(Page and screen pointing data)
"""
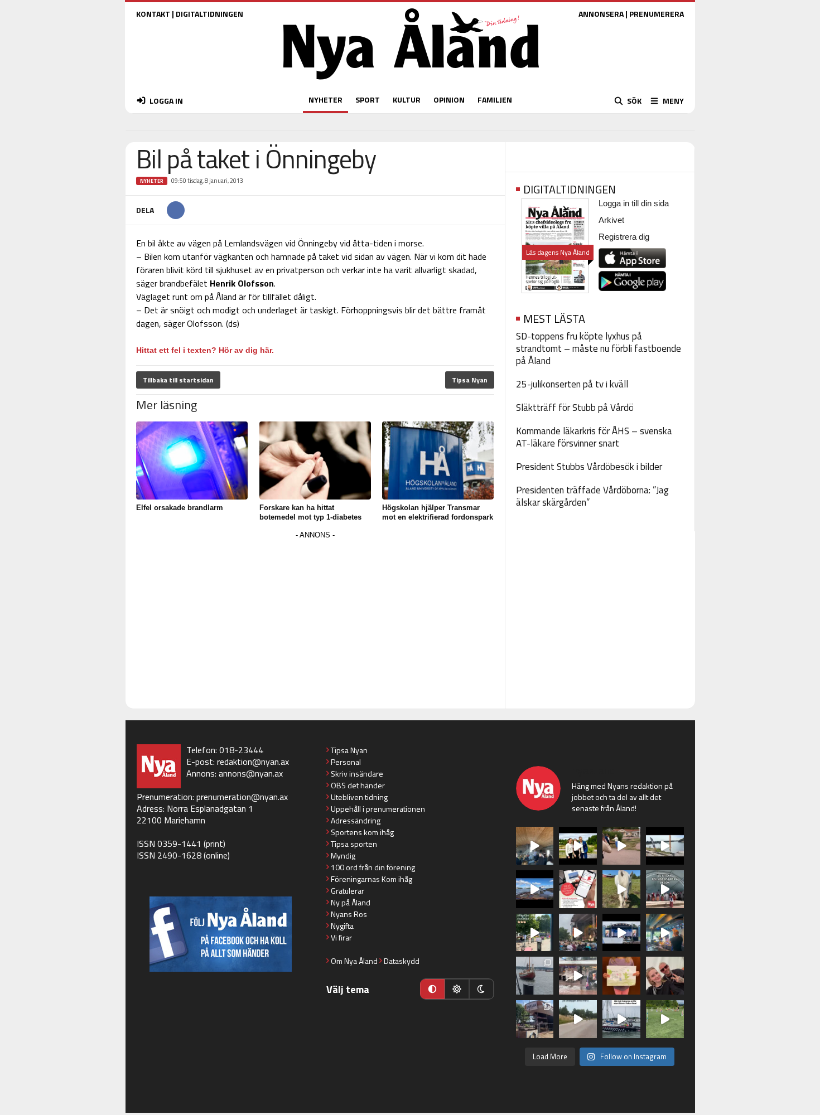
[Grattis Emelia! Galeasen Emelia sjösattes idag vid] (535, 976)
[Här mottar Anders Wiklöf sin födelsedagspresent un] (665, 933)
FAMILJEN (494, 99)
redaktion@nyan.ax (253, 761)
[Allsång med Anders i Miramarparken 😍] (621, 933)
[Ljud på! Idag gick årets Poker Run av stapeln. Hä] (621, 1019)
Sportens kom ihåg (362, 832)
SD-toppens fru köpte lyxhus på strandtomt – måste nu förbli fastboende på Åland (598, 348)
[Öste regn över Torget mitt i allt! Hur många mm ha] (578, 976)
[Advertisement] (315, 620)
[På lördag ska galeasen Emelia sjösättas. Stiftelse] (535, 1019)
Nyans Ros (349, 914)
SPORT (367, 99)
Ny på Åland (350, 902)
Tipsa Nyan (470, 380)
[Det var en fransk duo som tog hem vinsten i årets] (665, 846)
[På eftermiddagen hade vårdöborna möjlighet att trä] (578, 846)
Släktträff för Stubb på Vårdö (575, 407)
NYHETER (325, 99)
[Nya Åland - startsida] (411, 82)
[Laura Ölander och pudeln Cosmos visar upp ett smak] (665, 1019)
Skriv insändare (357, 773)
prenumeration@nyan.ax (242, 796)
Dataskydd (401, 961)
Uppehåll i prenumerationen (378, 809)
"""
Work required →
Express the rows above as a JSON list of strings, one string per line with blank lines omitted, beginning at the line that contains "[Advertisement] (315, 620)" and continuing through the end of the rows.

Response to the exercise →
[
  "[Advertisement] (315, 620)",
  "[På lördag ska galeasen Emelia sjösättas. Stiftelse] (535, 1019)",
  "Nyans Ros (349, 914)",
  "SPORT (367, 99)",
  "Ny på Åland (350, 902)",
  "Tipsa Nyan (470, 380)",
  "[Det var en fransk duo som tog hem vinsten i årets] (665, 846)",
  "[På eftermiddagen hade vårdöborna möjlighet att trä] (578, 846)",
  "Släktträff för Stubb på Vårdö (575, 407)",
  "NYHETER (325, 99)",
  "[Nya Åland - startsida] (411, 82)",
  "[Laura Ölander och pudeln Cosmos visar upp ett smak] (665, 1019)",
  "Skriv insändare (357, 773)",
  "prenumeration@nyan.ax (242, 796)",
  "Dataskydd (401, 961)",
  "Uppehåll i prenumerationen (378, 809)"
]